Akcje małych amerykańskich spółek mają obecnie wobec dużych firm jedno z największych dyskont od czasu bańki internetowej sprzed ponad 20 lat – wynika z danych FactSet. Indeks S&P 600, grupujący spółki z USA o małej kapitalizacji, ma współczynnik C/Z wynoszący 14,5 (licząc w odniesieniu do zysków prognozowanych na 2022 r.), podczas gdy dla indeksu S&P 500 ten wskaźnik wynosi 21,3. Oba indeksy podobnie mocno urosły w tym roku. S&P 500 zyskał od początku stycznia blisko 26 proc., a S&P 600 prawie 25 proc.
Znacząca przepaść między wycenami spółek z obu indeksów sprawia, że część analityków widzi potencjał wzrostu akcji małych amerykańskich spółek.
„Pomimo naszej prognozy na 2022 r. mówiącej o »płaskim« roku dla indeksu S&P 500, jesteśmy wciąż nastawieni »byczo« wobec niektórych nisz rynkowych, w tym wobec spółek o małej kapitalizacji" – piszą analitycy Bank of America.

Rekordy danych:
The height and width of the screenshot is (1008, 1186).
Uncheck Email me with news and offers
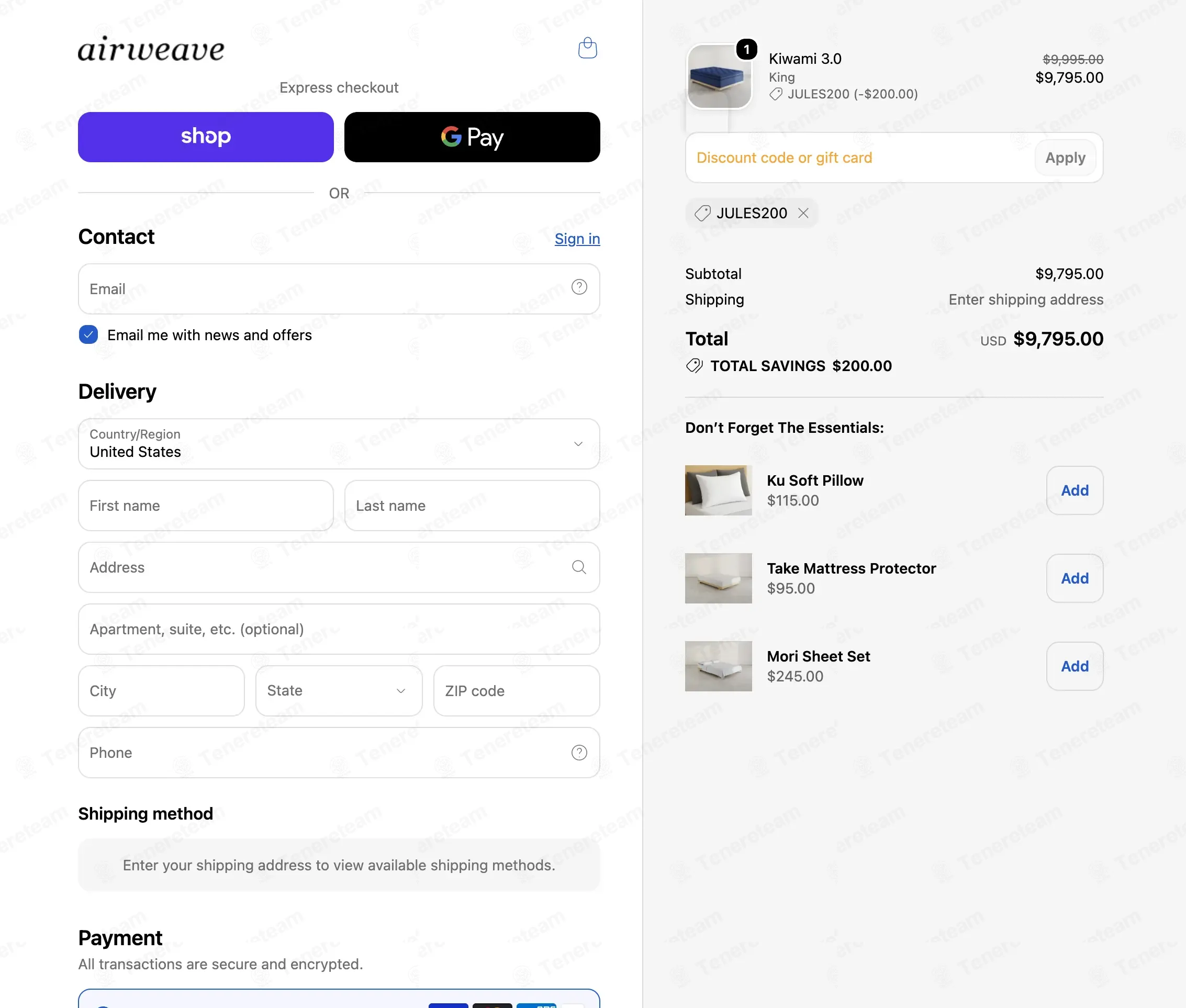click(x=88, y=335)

--

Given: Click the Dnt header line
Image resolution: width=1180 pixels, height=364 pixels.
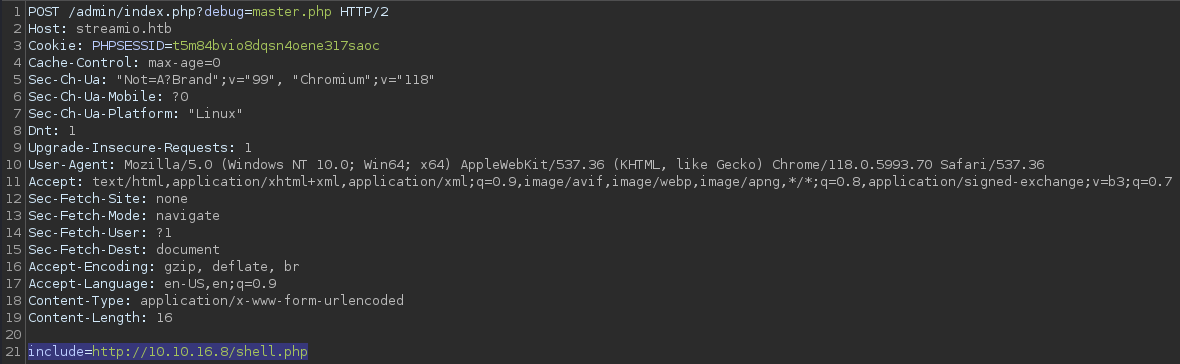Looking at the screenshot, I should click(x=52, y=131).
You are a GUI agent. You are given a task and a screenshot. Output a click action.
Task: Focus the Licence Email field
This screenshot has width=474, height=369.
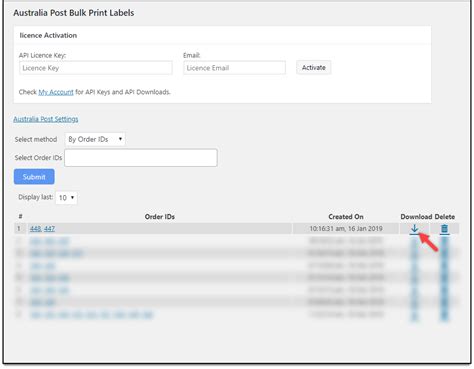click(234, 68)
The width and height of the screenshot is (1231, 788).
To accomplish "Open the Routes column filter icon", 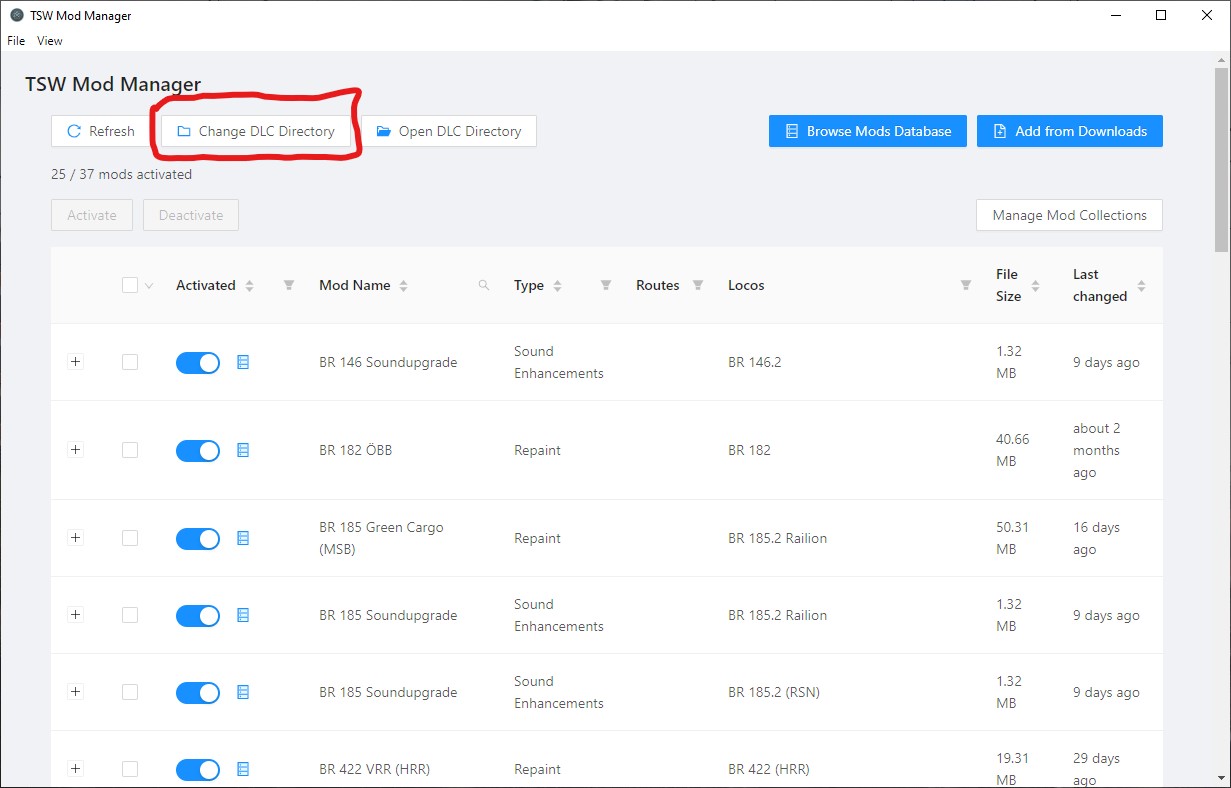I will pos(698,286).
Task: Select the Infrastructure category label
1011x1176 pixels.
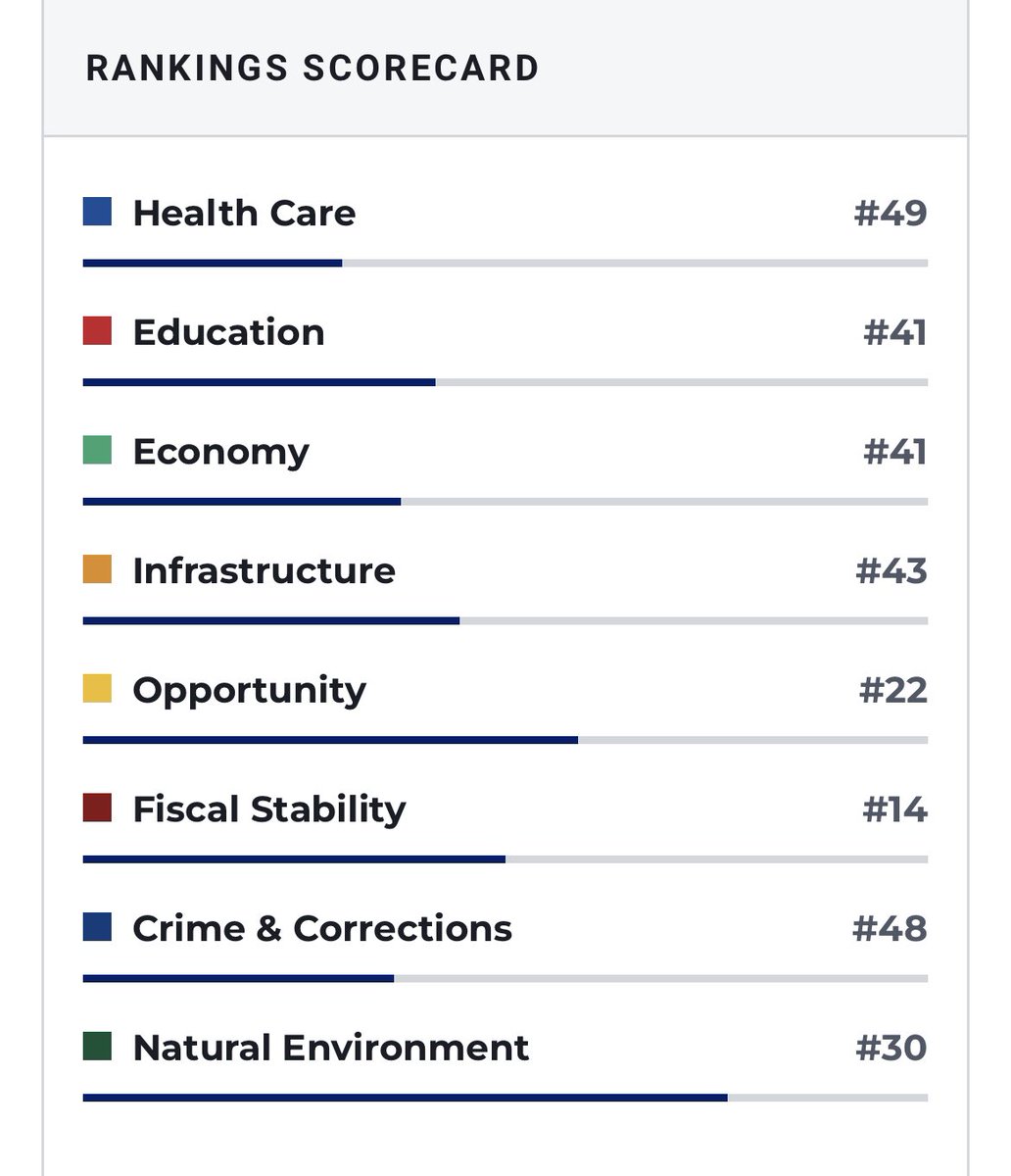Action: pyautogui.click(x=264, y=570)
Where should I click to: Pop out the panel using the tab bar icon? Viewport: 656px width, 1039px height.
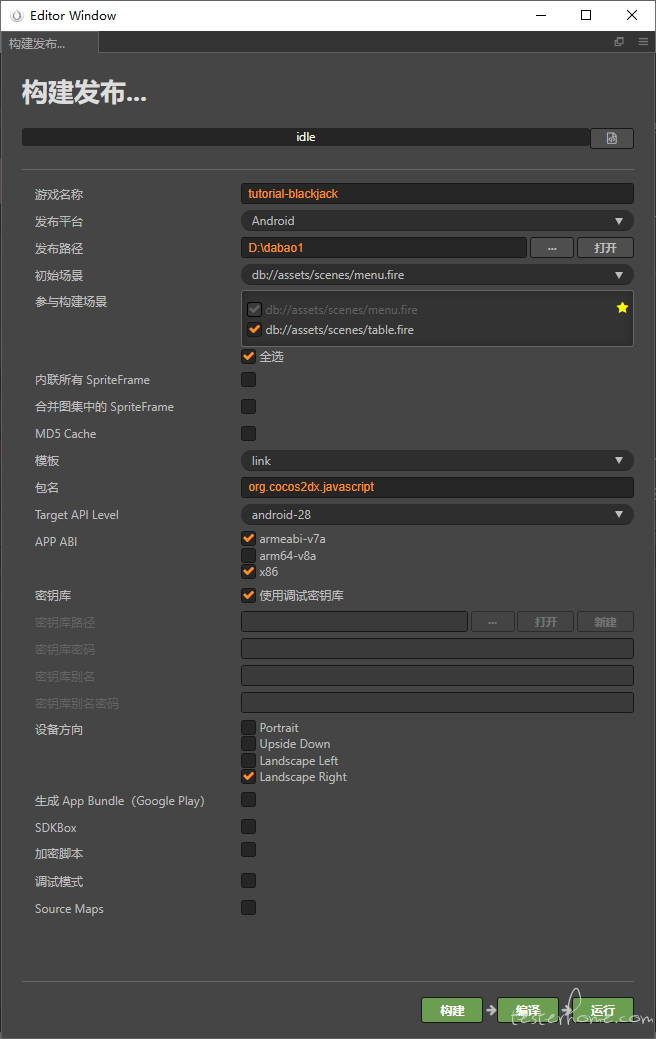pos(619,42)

Wykorzystując informacje:
[1] Przepisz wiernie fragment tekstu o wycenach małych amerykańskich spółek od słów „Akcje małych amerykańskich” aż do słów „prawie 25 proc.” włącznie.
[2] Wymień wszystkie nazwy własne występujące w tekście o wycenach małych amerykańskich spółek.
[3] Podaj dalszy ciąg tekstu o wycenach małych amerykańskich spółek, zaczynając po jego ostatnim zdaniu.

Wyniki ćwiczeń:
[1]
Akcje małych amerykańskich spółek mają obecnie wobec dużych firm jedno z największych dyskont od czasu bańki internetowej sprzed ponad 20 lat – wynika z danych FactSet. Indeks S&P 600, grupujący spółki z USA o małej kapitalizacji, ma współczynnik C/Z wynoszący 14,5 (licząc w odniesieniu do zysków prognozowanych na 2022 r.), podczas gdy dla indeksu S&P 500 ten wskaźnik wynosi 21,3. Oba indeksy podobnie mocno urosły w tym roku. S&P 500 zyskał od początku stycznia blisko 26 proc., a S&P 600 prawie 25 proc.

[2] FactSet, S&P 600, USA, S&P 500, Bank of America

[3]
– Spółki o małej kapitalizacji są bardziej krajowe, mocniej powiązane z ożywieniem w wydatkach na usługi, są większymi beneficjentami wydatków kapitałowych oraz przenoszenia produkcji do kraju, a także są niedrogie w porównaniu z dużymi spółkami. O ile wciąż daje o sobie znać zagrożenie pandemiczne, o tyle wierzymy, że gospodarka jest silna. Obecne środowisko powinno wspierać zyski małych i średnich spółek, które mają dużą ekspozycję na rynek krajowy i bardziej lokalne łańcuchy dostaw – uważa Mark Sherlock, szef działu akcji amerykańskich w Federated Hermes.
– Firmy o niskiej kapitalizacji oraz spółki wartościowe powinny nadal zyskiwać w 2022 r. Dane historyczne wskazują, że nawet jeśli w poprzednim roku takie spółki zyskiwały bardziej od firm dużych i wzrostowych, to kolejnych 12 miesięcy zwykle bywało też dla nich dobre – uważa Gerard O'Reilly, prezes funduszu Dimensional Fund Advisors.